A series of cases occupying the country’s highest courts has cast a spotlight on Crown attempts to probe the personal backgrounds of prospective jurors, potentially undermining the sanctity of the jury system.
With the Supreme Court of Canada still deliberating over three cases involving such jury vetting, the Ontario Court of Appeal has wrapped up a week of appeals that also included a look into whether the jury system treats aboriginals unfairly.
The most contentious case involves a 2007 murder trial in Barrie, Ont., where the Crown was privy to private, background information about the mental health, age and driving records of many of the 280 citizens in the jury pool. The defendant, Clare Alexander Spiers, is appealing his conviction on the basis that the background checks stacked the odds against him.
The case is the most flagrant example yet to surface of jury vetting – a practice of uncovering information about jurors that might shed light on their willingness to convict or acquit.
The information police compiled for the Crown also included detailed records of CPIC – the Canadian Police Information Centre – that showed the frequency and reasons some potential jurors had come into contact with police. It caused prosecutors to shy away from one juror based on what they felt were “mental issues,” and to avoid people who had had past brushes with police.
Most lawyers believe that individuals with particular attitudes or life experiences are more prone to convict or acquit an accused criminal. In theory, an awareness of those factors can provide a crucial edge.

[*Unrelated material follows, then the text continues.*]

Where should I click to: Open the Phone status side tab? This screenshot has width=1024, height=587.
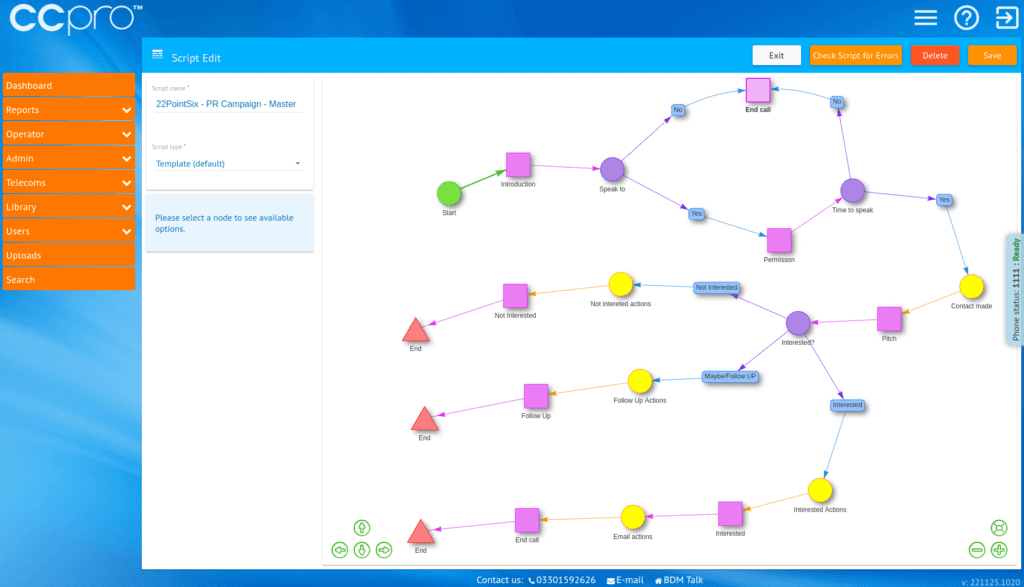[x=1015, y=290]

While the courts have yet to map out the legality of these background checks, the defence bar has long assumed that both sides operated on a level playing field in which they knew only the name and occupation of each prospective juror.
The Ontario Crown takes the position that modest background checks are legitimate, provided information the police obtain about potential jurors is disclosed to the defence.

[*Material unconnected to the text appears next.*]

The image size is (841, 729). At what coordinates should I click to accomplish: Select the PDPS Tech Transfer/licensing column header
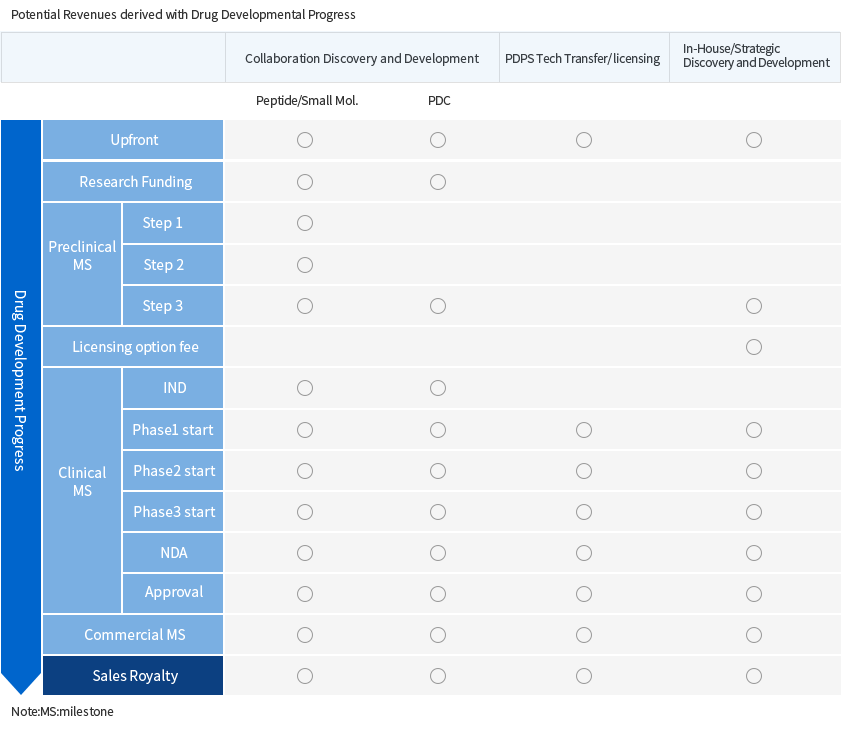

After deliberating for six days, the jury at Mr. Spiers’ trial convicted him in the first-degree murder of Massoumeh Khonsari, the wife of a prominent doctor.
Mr. Spiers’ lawyers claim that the Crown unfairly knew which members of the jury pool who had been victims of crime; whether police records indicated they were innately suspicious of authority; and whether particular individuals had a history of thumbing their nose at the law.
Lawyers Anthony Moustacalis and Peter Thorning maintain that the Crown’s actions were underhanded, improper and tore at the fabric of the jury system itself.
“Two hundred and eighty people had their privacy rights breached because the Crown wanted to form a jury that was to their liking,” Mr. Thorning, a former prosecutor, said in an interview.
He said that citizens performing a civic duty should not have to endure their personal privacy being violated. “The Crown used the resources of the state to get all this background information, they didn’t share it with the defence, and they used it to cull people without having to demonstrate that they were partial,” Mr. Thorning said.
He said that had the extensive jury vetting been disclosed to him, he would have applied for a mistrial. “Frankly, whether or not defence counsel knows about it, the practice is illegal,” he said.
However, in the event that the trial judge had refused a mistrial, Mr. Thorning said he would have used the data to reject seven or eight of the 12 jurors who ultimately formed the jury.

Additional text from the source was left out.